Industry veteran and former Psygnosis and Eidos staffer Richard Browne has revealed on social media that we almost got a VR version of Geoff Crammond's utterly iconic video game The Sentinel.
The game would have been licenced by Domark, the UK publisher which would eventually become part of the Eidos empire in 1995 – the same year in which discussions surrounding a VR version of The Sentinel took place.
Browne reveals that Domark inked a deal with UK VR firm Virtuality for two games "at a low price" and that he felt The Sentinel was the perfect project for one of them. The plan was to create a VR version exclusively for arcades running on Virtuality's hardware, which already had a presence in amusement centres at this point.
"I got in touch with Geoff Crammond (also Stunt Car Racer, Grand Prix) through his lovely agent John Cook and worked out a deal to license it," recalls Browne. "Would've been magnificent but Ian Livingstone and I worked out it would never be worth the investment. Killed."
Originally released in 1986, The Sentinel (known in North America as The Sentry) was released on the BBC Micro before being ported to the Amstrad CPC, C64, Spectrum, ST, Amiga and PC.
Its gameplay is wholly unique; the player takes the role of a telepathic robot known as a Synthoid who has to take control of each level by climbing from the lowest point of the map to the highest platform, over which the Sentinel looms.

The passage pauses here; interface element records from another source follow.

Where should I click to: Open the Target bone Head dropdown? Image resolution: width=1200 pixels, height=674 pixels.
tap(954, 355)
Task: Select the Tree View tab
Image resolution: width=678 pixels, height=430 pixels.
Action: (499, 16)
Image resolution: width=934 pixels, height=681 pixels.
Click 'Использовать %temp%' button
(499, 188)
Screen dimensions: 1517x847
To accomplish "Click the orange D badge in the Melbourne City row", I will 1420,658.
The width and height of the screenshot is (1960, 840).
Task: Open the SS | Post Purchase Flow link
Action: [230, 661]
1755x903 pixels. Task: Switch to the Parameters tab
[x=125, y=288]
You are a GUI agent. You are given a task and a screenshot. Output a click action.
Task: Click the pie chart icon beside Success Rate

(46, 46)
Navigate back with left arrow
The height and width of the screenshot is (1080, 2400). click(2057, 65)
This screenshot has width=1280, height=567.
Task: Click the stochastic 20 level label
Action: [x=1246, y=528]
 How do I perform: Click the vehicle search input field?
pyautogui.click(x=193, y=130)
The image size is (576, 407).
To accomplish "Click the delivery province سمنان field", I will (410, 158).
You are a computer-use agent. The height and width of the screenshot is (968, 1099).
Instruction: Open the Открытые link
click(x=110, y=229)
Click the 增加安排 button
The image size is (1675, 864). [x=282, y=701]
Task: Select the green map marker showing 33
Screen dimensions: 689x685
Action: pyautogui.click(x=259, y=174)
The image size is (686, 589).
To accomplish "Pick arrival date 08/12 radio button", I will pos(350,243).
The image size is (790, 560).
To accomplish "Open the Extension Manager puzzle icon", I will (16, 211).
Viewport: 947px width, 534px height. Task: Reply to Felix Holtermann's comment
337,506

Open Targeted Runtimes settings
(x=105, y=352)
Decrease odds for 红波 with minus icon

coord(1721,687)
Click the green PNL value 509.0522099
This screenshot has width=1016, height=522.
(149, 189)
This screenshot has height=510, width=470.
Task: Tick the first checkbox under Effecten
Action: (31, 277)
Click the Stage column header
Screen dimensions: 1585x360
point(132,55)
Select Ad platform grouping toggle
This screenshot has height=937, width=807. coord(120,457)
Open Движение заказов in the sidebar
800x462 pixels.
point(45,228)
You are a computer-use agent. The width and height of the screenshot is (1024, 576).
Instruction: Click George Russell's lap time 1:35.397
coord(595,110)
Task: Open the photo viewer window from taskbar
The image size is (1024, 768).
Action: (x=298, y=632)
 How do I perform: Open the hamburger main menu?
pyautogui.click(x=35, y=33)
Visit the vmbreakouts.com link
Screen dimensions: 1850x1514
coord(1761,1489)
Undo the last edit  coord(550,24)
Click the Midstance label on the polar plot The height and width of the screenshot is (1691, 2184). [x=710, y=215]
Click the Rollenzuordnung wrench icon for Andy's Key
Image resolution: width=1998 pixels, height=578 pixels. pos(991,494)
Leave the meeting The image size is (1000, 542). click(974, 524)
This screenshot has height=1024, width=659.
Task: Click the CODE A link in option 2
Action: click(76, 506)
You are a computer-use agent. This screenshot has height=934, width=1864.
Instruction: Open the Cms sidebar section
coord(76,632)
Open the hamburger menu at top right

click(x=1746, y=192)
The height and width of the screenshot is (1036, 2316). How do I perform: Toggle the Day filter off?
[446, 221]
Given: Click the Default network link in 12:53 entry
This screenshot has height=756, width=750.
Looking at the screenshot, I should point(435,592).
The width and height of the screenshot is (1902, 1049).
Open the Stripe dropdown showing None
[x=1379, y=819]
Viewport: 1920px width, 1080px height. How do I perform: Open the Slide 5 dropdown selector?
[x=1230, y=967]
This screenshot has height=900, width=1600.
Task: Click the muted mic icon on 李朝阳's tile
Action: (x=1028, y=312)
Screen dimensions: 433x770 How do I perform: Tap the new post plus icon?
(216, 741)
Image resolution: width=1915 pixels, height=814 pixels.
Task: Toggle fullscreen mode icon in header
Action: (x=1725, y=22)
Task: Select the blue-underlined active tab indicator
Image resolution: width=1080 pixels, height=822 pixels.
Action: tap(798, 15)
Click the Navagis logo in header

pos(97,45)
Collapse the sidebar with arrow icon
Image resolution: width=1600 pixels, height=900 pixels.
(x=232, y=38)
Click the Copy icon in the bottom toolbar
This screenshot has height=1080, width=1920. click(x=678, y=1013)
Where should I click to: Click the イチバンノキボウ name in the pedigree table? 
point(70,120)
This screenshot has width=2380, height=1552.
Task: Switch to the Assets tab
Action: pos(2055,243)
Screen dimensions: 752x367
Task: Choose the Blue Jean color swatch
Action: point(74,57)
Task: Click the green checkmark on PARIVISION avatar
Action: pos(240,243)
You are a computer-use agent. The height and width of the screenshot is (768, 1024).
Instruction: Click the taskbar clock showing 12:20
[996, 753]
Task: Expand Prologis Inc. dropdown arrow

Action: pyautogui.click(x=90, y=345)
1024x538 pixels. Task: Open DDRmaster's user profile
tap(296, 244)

You accumulate energy by absorbing other objects and creating new Synthoids to transfer yourself to, all of the while avoiding the glare of the Sentinel itself, which drains your energy.
The Sentinel was critically acclaimed at the time of release, and there's never really been another game quite like it – apart from 1998's Sentinel Returns, an official PlayStation / PC sequel which Crammond wasn't involved with but had Hollywood director John Carpenter on soundtrack duties.